10. Fix your mind on the example of Christ Jesus, His meekness and patience. I Peter 2:21, 23.
11. Live consciously as if in God’s presence—because, in fact, you are.
12. Consider well those who are passionately unlovely—are these your models? Choose Christ instead.
13. Confess your anger sin immediately to those around you and thereby shame the sin so as to honor God! Speak in this manner: I find sinful anger being kindled in me, and I begin to forget God’s presence, my duty, and I am tempted to speak provocation to you . . . forgive me, and please pray with me not to do so.” Then watch and pray.
14. Or, if you do slip and actually sin, admit your fault and confess immediately. Ask for forgiveness and warn them not to pursue your folly.

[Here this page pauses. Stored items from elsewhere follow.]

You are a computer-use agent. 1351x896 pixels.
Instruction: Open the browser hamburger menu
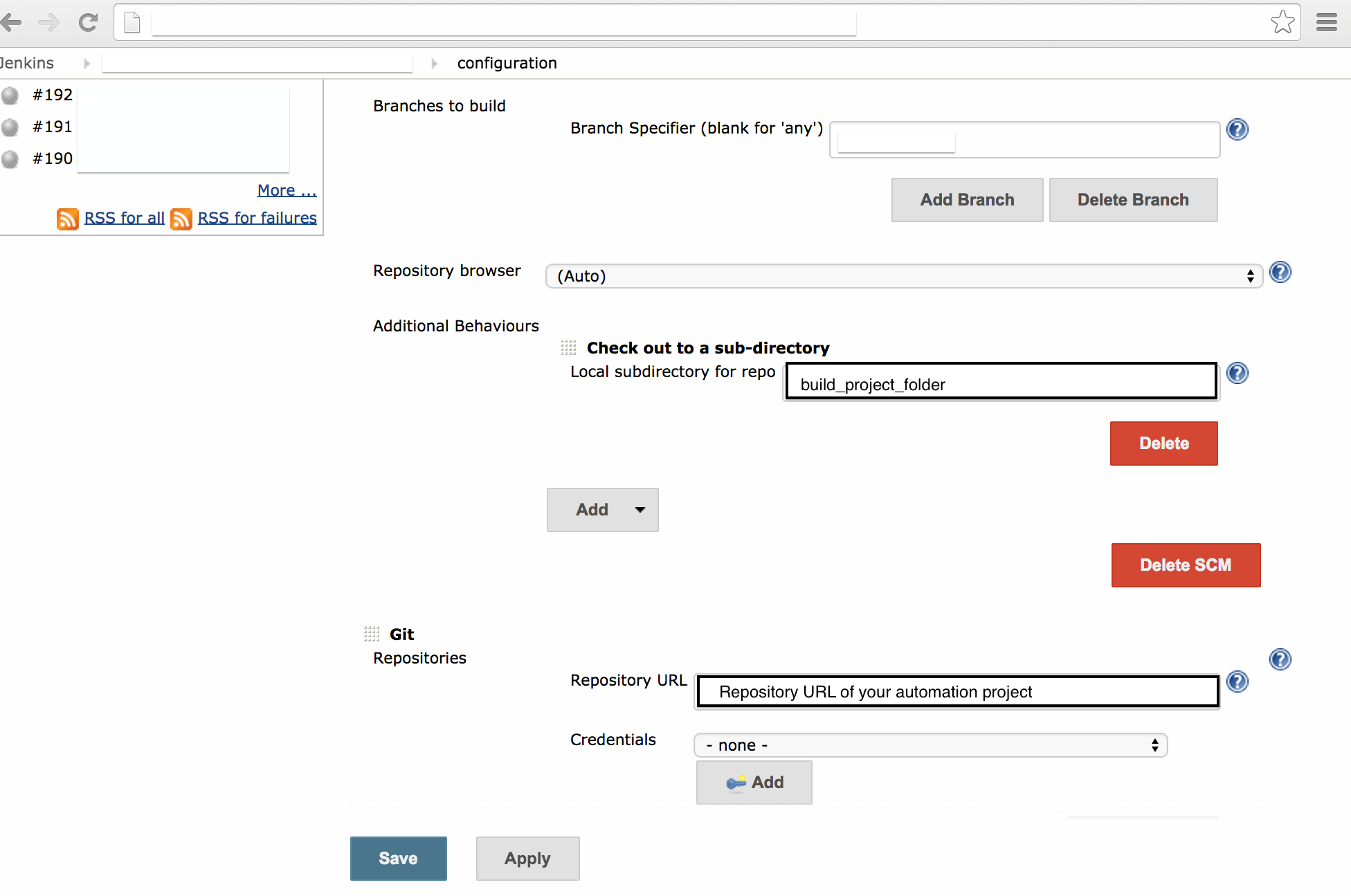pyautogui.click(x=1326, y=22)

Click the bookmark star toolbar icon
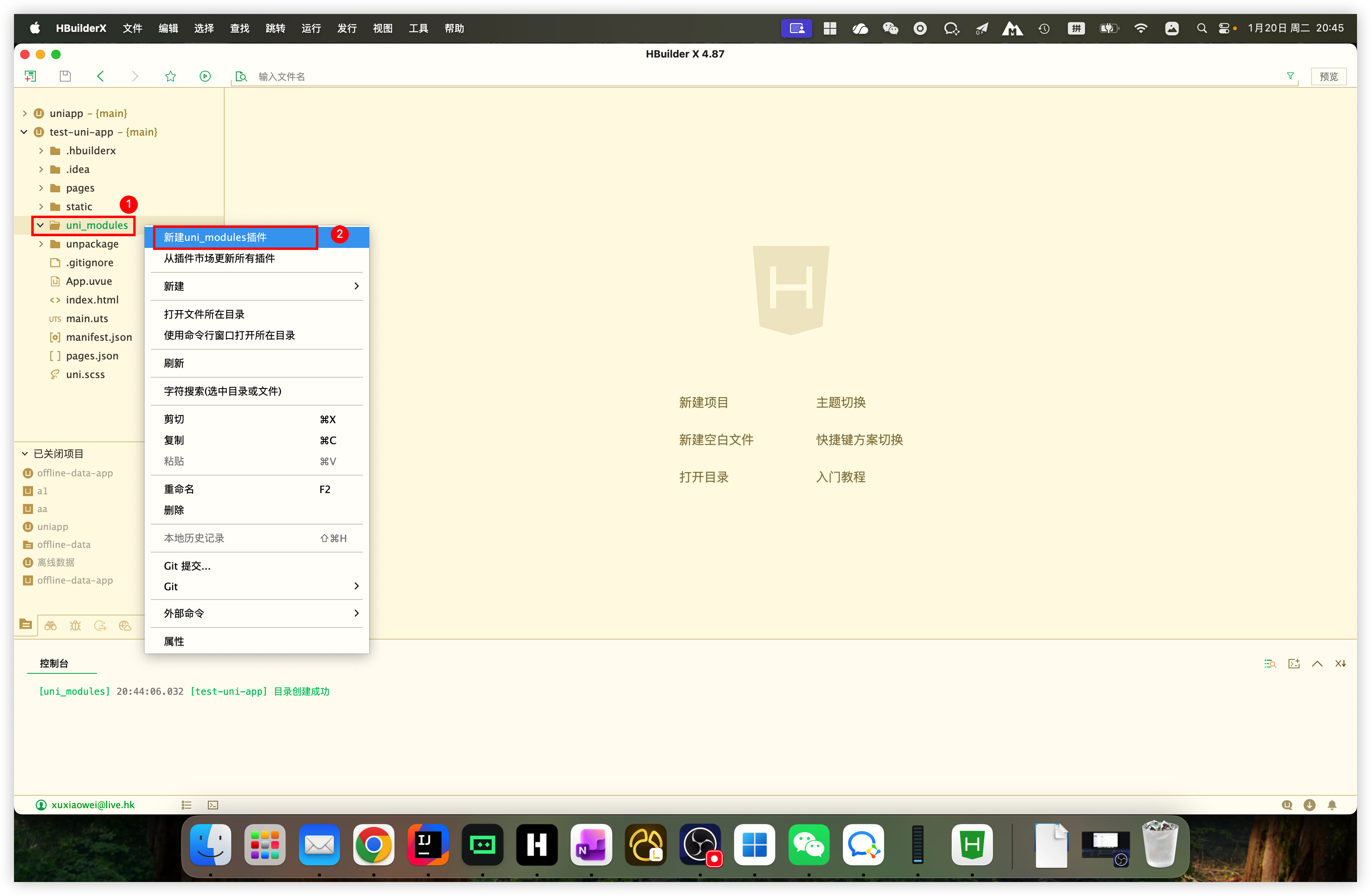(170, 76)
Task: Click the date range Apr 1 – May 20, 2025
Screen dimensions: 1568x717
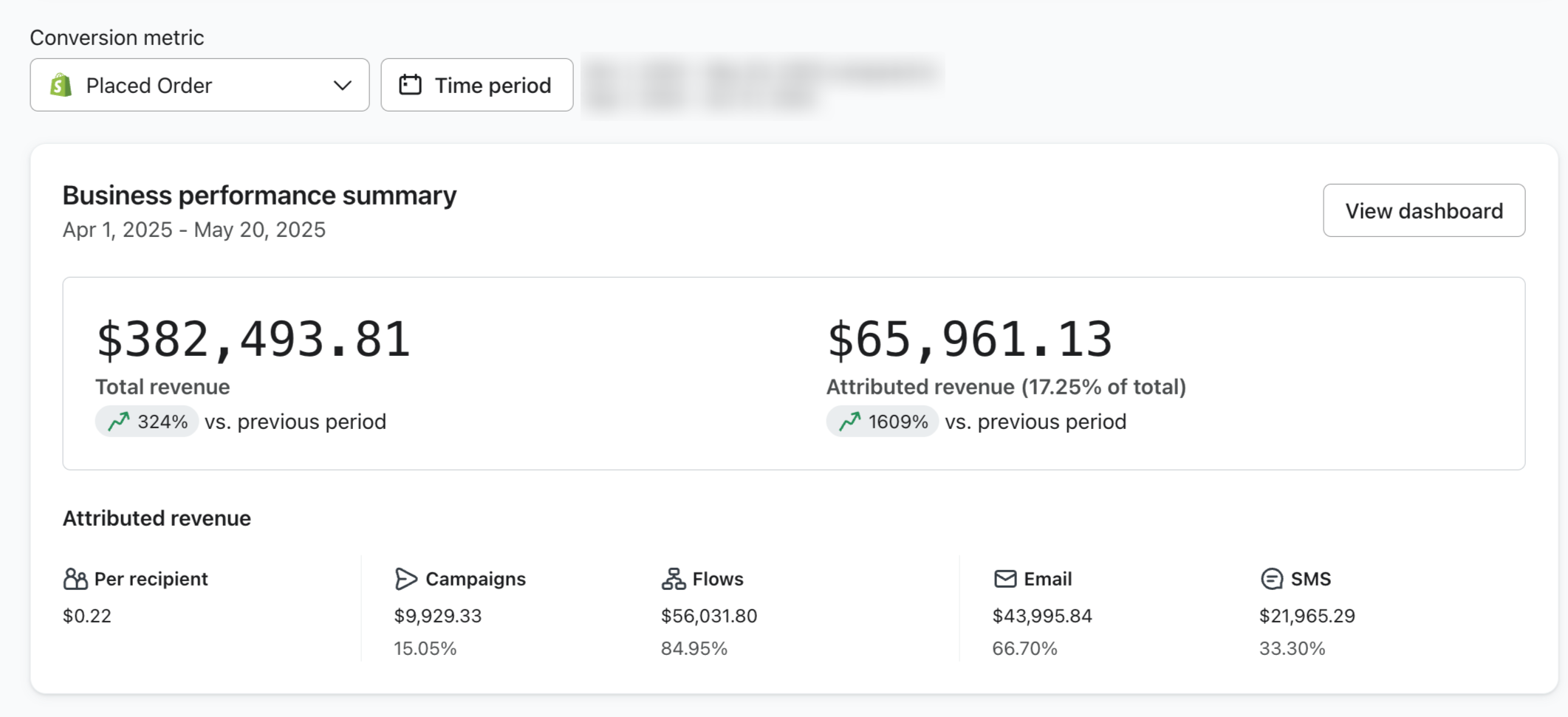Action: point(192,230)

15. Then, go directly to God and ask for pardon and grace against this sin. Sin will not endure, or remain in a spiritual environment. Engage Christ in your cause against it and your soul will grow clam and obedient. 2 Corinthians 12:7-9
16. Covenant with some faithful friend that is with you to watch over you and to rebuke your passions as soon as they begin to appear. Promise them to take this rebuke thankfully and in good part lest you discourage them—that is, perform the promise of repentance.

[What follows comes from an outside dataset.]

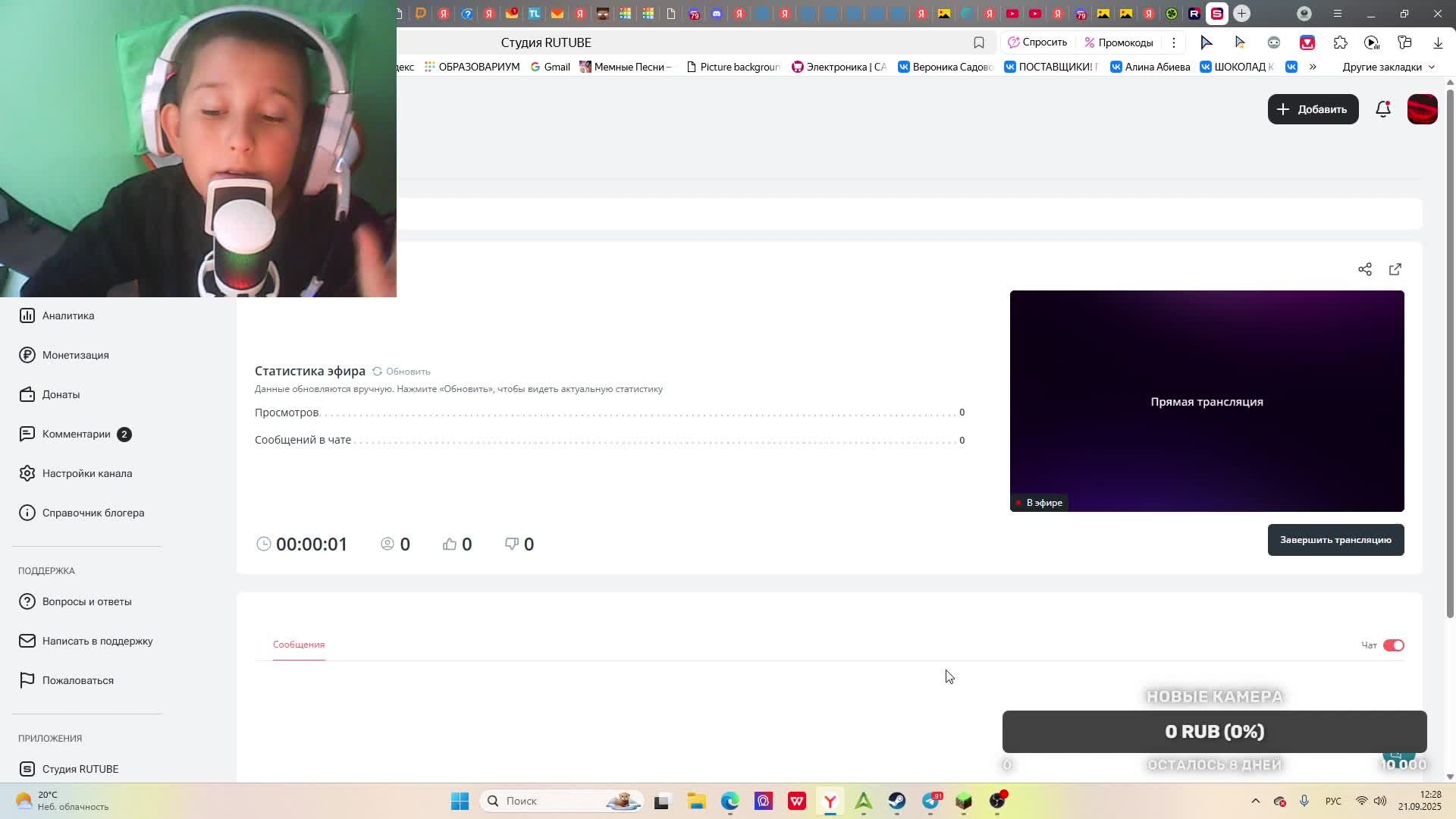Open Монетизация in the sidebar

Then, Pastor Baxter writes these searching words: “Either you are so far weary of your sin and willing to be rid of it, as to be willing to do what you can to be rid of it, or you are not: if you are, you can do this much if you please: if you are not, pretend not to repent, and to be willing to be delivered from your sin upon any lawful terms, when it is not so.” I like his plain speaking.
The good news is that we do not need to remain in bondage to anger, or to any sin. What we need is a weariness of that sin and a firm desire to be free of it. There is much we can do that we do not do because we choose not to. So, we may conclude that part of the resilience of sin in our lives is attributable to our heart condition. We are neither broken by our sin, nor humble enough to seek reformation of our lives.
So today we have covered the sin of inordinate anger. We examined the case with Cain whose story could be phrased “The Biography of an Angry Man.” Secondly, we visited the anger-poisoned relationship of Esau and Jacob wherein the close relationship of anger and murder was again revealed to us. However, because the extremity of these two cases might lead some to coddle their anger as not rising to that standard, we looked at the tongue sins promoted by anger.
Having begun with the negative case, we then moved on to an exposition of the positive uses of godly anger. We learned that we should be angry over sin and wickedness but that, like Jesus, we should aim to bring good out of our confrontation with evil. The issue is holiness inside and outside, complete purity and truth. Only where these virtues prevail is justice sustainable and peace possible. We can participate in righteousness indignation alongside God—partner with Him in dealing with the ravages of sin on His creatures. We learn that anger serves a cautionary purpose; it warns us that we might be in danger of losing our love for others, or casting away a precious contact with God’s holy presence. Anger warns us that we may be about to lose our self-control, or our thought control. This is disastrous because God expects us to rule our lives with reason—it is to the glory of God that we demonstrate the dominion of sweet reason over our emotions, over our relationships.
We reviewed through the mind of Richard Baxter twelve aspects of inordinate anger—the characteristics of this soul disease. Then we move on to the cure. In quaint language we are presented with sixteen directives—sixteen steps to escape the grip of fury, hostility and rage. These steps not only render us obedient, they make us peaceable; both safer and easier to be around. As Christians we need to be constantly repenting and reforming ourselves—that is our work. If we do it well, our God is truly glorified. Let’s be about our work!